Have you ever wondered why you have had a difficult time achieving some of the goals you set for yourself? But you keep putting it off and telling yourself, “Someday…” Well, there’s a specific process you can follow that can help you set and achieve your goals. It’s called the SMART goal-setting process, and it’s used in schools and businesses because it’s both simple and effective.
Its criteria are commonly attributed to Peter Drucker's Management by Objectives concept. To make sure your goals are clear and reachable, each one should be:
• Specific (simple, sensible, significant).
• Measurable (meaningful, motivating).
• Achievable (agreed, attainable).
• Relevant (reasonable, realistic and resourced, results-based).
• Time bound (time-based, time limited, time/cost limited, timely, time-sensitive).
Professor Rubin also notes that the definition of the SMART acronym may need updating to reflect the importance of efficacy and feedback. However, some authors have expanded it to include extra focus areas; SMARTER, for example, includes Evaluated and Reviewed.

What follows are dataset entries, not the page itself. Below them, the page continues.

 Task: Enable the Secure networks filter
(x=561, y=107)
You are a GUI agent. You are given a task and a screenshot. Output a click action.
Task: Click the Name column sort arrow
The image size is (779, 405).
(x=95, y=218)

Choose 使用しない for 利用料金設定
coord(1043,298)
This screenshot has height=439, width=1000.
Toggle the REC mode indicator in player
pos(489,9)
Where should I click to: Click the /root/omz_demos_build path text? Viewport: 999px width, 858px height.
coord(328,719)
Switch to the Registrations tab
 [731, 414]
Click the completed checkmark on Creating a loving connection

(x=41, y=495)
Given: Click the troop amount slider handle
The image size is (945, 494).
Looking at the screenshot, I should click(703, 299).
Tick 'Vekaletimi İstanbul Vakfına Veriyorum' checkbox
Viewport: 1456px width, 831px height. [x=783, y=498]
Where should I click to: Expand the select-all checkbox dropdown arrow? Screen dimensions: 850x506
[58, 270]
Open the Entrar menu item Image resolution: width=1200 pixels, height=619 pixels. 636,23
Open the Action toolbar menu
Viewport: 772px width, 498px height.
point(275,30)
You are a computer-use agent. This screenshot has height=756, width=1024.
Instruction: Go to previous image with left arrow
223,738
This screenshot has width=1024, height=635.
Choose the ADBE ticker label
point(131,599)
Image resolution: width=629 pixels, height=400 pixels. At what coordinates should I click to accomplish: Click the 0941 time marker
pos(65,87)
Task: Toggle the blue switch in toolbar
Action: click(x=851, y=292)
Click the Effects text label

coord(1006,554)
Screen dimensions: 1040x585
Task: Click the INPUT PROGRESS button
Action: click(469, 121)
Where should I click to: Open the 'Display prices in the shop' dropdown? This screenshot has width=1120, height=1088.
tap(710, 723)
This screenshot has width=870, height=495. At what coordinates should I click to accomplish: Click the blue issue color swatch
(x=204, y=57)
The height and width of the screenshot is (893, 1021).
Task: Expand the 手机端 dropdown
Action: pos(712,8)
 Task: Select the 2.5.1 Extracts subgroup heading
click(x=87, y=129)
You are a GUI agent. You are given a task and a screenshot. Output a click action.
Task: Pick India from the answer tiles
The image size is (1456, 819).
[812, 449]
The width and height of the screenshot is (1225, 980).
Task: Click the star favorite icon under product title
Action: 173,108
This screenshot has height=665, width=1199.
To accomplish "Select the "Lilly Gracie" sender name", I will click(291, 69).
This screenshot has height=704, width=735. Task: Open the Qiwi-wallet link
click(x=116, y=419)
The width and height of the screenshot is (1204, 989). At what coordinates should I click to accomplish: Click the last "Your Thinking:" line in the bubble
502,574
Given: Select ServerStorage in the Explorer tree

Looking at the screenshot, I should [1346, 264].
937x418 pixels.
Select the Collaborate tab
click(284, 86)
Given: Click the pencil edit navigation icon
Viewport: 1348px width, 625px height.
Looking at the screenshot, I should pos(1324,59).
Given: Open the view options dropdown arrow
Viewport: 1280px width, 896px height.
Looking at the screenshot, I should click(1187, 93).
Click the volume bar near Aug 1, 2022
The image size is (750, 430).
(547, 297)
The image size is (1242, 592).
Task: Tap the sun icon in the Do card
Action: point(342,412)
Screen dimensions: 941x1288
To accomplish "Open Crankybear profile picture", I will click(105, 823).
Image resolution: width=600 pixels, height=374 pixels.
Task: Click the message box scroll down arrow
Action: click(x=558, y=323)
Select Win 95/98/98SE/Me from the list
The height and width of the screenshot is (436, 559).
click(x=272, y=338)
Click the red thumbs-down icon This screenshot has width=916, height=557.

SMART Goal setting brings structure and trackability into your goals and objectives, instead of vague resolutions. With the SMART checklist, you can evaluate your objectives. Another thing that's very important when setting SMART goals, is formulating it POSITIVELY. Remember that what you focus on, increases
The acronym can be broadly explained as follows:
S = Specific. Be specific about your goal. Who is involved? What do I want to accomplish? And so on
M = Measurable. Establish concrete criteria for measuring progress toward the attainment of mini-goals. Set target dates along the way. How will you know when you have accomplished your goal?
A = Attainable. Develop attitudes, abilities, skills, and financial capacity to reach goals. Look for previously overlooked opportunities to achieve your goal.
R = Realistic. Your goal should have the right amount of challenge. Have you accomplished something similar in the past? You must believe that you can truly accomplish it
T = Timely. Anchor your goal to a specific time frame (it helps to create focus and sense of urgency).
Once you've charted to outlines of your project, it's time to set specific intermediary goals. With the SMART checklist, you can evaluate your objectives, create transparency and clarify goals.